Trecho da página:
══════

Diretores transformam quarentena em tema de filme de terror

Longa 'Antologia da pandemia' reúne 13 curtas que traduzem a experiência do isolamento social na linguagem do terror

Fred Gandra* 13/08/2020 04:00
Fotos: Fantaspoa/Divulgação
Mancha na parede trata das paranoias acentuadas pelo isolamento social, segundo seu diretor (foto: Fotos: Fantaspoa/Divulgação)
Um gato que faz pacto com o demônio, uma mancha que ganha vida e mensagens estranhas recebidas durante a quarentena. Essas são algumas das histórias presentes no longa-metragem Antologia da pandemia, lançado neste mês nas plataformas digitais (iTunes, Google Play, Youtube Filmes, Vivo Play, Now e Looke).

══════

Registros extraídos:
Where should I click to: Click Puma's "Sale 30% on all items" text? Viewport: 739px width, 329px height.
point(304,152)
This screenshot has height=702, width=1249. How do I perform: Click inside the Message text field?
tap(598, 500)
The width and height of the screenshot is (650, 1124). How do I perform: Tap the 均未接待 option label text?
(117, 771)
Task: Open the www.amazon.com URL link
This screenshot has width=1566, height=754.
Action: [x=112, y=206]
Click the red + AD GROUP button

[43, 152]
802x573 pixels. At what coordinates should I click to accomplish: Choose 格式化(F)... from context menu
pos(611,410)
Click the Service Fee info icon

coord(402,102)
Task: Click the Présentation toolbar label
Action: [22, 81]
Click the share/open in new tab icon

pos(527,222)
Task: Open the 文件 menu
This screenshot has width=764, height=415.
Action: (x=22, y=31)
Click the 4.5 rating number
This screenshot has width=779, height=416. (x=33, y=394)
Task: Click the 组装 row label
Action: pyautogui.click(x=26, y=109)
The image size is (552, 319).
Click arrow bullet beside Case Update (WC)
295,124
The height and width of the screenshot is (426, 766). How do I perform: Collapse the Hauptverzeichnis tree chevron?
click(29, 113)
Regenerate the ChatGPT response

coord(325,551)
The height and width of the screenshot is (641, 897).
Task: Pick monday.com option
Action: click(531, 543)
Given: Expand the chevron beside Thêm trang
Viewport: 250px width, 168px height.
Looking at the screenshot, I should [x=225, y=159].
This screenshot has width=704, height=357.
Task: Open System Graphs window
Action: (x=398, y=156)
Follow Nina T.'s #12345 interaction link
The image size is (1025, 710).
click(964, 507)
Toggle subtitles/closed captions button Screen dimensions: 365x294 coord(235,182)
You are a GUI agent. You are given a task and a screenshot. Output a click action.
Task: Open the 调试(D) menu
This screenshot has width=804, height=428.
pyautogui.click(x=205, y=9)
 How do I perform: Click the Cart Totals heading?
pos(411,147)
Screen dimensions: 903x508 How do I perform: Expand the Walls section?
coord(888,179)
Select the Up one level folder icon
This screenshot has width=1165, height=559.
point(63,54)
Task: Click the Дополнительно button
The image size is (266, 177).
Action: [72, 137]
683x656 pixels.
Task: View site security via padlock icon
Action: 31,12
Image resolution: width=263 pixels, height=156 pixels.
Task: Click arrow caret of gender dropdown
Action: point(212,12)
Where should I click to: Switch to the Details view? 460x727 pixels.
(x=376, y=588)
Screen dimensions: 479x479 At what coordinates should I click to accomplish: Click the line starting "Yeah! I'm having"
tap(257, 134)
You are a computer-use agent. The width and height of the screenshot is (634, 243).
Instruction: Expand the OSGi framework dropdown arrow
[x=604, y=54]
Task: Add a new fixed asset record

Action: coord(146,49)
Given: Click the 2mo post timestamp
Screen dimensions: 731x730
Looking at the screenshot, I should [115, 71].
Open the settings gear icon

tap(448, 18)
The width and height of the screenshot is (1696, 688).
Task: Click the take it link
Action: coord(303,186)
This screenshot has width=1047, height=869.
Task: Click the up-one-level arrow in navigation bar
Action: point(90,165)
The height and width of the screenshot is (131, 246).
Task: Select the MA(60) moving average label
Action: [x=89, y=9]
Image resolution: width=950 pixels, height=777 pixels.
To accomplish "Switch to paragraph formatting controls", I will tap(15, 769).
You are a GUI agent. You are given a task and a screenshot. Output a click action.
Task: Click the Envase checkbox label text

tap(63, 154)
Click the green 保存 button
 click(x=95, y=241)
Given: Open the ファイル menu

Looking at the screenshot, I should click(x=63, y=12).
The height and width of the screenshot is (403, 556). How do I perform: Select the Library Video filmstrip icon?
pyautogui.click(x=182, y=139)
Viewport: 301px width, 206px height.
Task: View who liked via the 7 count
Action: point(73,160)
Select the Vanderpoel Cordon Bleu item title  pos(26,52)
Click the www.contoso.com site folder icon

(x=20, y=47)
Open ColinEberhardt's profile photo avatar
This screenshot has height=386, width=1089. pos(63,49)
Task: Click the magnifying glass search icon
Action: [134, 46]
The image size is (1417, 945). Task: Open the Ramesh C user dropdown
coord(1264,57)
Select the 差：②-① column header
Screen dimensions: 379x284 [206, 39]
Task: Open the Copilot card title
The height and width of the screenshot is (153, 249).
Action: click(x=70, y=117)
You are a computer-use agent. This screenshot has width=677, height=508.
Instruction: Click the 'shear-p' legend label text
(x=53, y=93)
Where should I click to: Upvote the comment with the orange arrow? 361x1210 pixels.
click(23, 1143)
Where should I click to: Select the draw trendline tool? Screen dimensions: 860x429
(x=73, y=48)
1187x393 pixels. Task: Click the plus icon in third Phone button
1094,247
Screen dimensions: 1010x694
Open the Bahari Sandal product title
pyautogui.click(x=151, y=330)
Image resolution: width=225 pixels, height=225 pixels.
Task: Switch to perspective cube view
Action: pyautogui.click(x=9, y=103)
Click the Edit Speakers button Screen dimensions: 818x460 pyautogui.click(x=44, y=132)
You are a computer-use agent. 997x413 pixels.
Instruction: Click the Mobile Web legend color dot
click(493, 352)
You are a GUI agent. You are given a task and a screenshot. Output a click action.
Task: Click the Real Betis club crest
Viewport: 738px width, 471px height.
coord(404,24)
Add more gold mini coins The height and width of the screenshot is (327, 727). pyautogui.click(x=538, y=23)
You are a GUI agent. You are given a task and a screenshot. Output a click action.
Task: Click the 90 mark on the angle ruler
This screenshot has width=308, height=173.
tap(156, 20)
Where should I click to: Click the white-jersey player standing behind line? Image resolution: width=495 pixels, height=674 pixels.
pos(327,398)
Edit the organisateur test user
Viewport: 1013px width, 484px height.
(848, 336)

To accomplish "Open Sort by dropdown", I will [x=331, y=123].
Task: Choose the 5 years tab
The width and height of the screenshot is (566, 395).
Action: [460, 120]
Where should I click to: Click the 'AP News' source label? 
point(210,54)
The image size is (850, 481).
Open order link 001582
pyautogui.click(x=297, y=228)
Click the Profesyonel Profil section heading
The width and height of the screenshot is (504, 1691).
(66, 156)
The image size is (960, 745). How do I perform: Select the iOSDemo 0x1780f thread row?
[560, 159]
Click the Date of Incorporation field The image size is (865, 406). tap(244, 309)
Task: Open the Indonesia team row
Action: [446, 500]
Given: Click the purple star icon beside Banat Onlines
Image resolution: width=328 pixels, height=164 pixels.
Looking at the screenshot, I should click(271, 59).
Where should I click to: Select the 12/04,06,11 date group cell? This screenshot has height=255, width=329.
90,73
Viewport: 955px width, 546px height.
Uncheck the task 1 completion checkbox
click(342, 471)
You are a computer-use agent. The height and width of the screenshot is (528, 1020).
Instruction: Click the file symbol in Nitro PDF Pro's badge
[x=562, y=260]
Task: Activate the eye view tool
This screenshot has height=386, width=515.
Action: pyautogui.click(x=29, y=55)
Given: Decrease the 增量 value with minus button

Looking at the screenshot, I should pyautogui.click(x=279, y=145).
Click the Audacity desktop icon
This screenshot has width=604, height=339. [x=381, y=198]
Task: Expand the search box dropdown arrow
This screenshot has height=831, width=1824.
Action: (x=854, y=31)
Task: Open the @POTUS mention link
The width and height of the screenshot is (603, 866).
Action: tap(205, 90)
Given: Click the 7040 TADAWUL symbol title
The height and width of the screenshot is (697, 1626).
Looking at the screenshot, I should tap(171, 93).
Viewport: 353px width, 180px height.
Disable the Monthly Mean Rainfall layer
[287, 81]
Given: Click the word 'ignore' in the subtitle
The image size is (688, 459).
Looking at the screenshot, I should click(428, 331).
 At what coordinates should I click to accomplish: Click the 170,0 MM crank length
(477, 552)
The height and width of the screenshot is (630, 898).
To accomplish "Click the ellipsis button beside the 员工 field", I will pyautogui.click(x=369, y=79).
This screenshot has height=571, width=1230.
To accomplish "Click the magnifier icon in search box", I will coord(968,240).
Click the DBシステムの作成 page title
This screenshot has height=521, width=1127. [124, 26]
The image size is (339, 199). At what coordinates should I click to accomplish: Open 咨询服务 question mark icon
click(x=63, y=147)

══════

Instrução da tarefa A: Diga se cada afirmação concorda com a notícia sobre o filme Antologia da pandemia: (i) o longa reúne 13 curtas; (ii) o filme foi lançado nos cinemas; (iii) uma das histórias mostra um gato que faz pacto com o demônio. Responda a cada uma com sim ou não e cite entre aspas as palavras exatas da notícia que decidem a resposta.
Instrução da tarefa B: Continue a notícia sobre o filme Antologia da pandemia a partir da última frase apresentada.
A listagem não tem relação com a notícia sobre o filme Antologia da pandemia.

Resposta escrita A:
(i) Sim: "reúne 13 curtas".
(ii) Não: "lançado neste mês nas plataformas digitais".
(iii) Sim: "Um gato que faz pacto com o demônio".

Resposta escrita B:
O filme é composto por 13 curtas-metragens de terror, todos produzidos durante o período de isolamento social em decorrência da pandemia do novo coronavírus. Os trabalhos são dirigidos por cineastas do Brasil, Argentina, Uruguai, Estados Unidos, Reino Unido e Chipre. A distribuição é da brasileira O2 Play.

“É uma forma de refletir sobre essa época que estamos vivendo”, afirma Beatriz Saldanha, de 34 anos, que fez sua estreia na direção com Jérôme: Um conto de Natal. O curta tem como protagonista um gato que faz um pacto com o demônio para conseguir sobreviver, abandonado no apartamento, desde que seu tutor morreu. “É como se ele tivesse uma ceia de Natal, mas, na verdade, quem ofereceu essa refeição foi o diabo”, diz a diretora. 

Segundo ela, o contexto atual colaborou para a construção da história. “Já é um filme de terror pronto praticamente (risos)”, comenta. Como nunca havia atuado antes, Beatriz preferiu não se arriscar na frente das câmeras e optou por “escalar” o gatinho Jérôme.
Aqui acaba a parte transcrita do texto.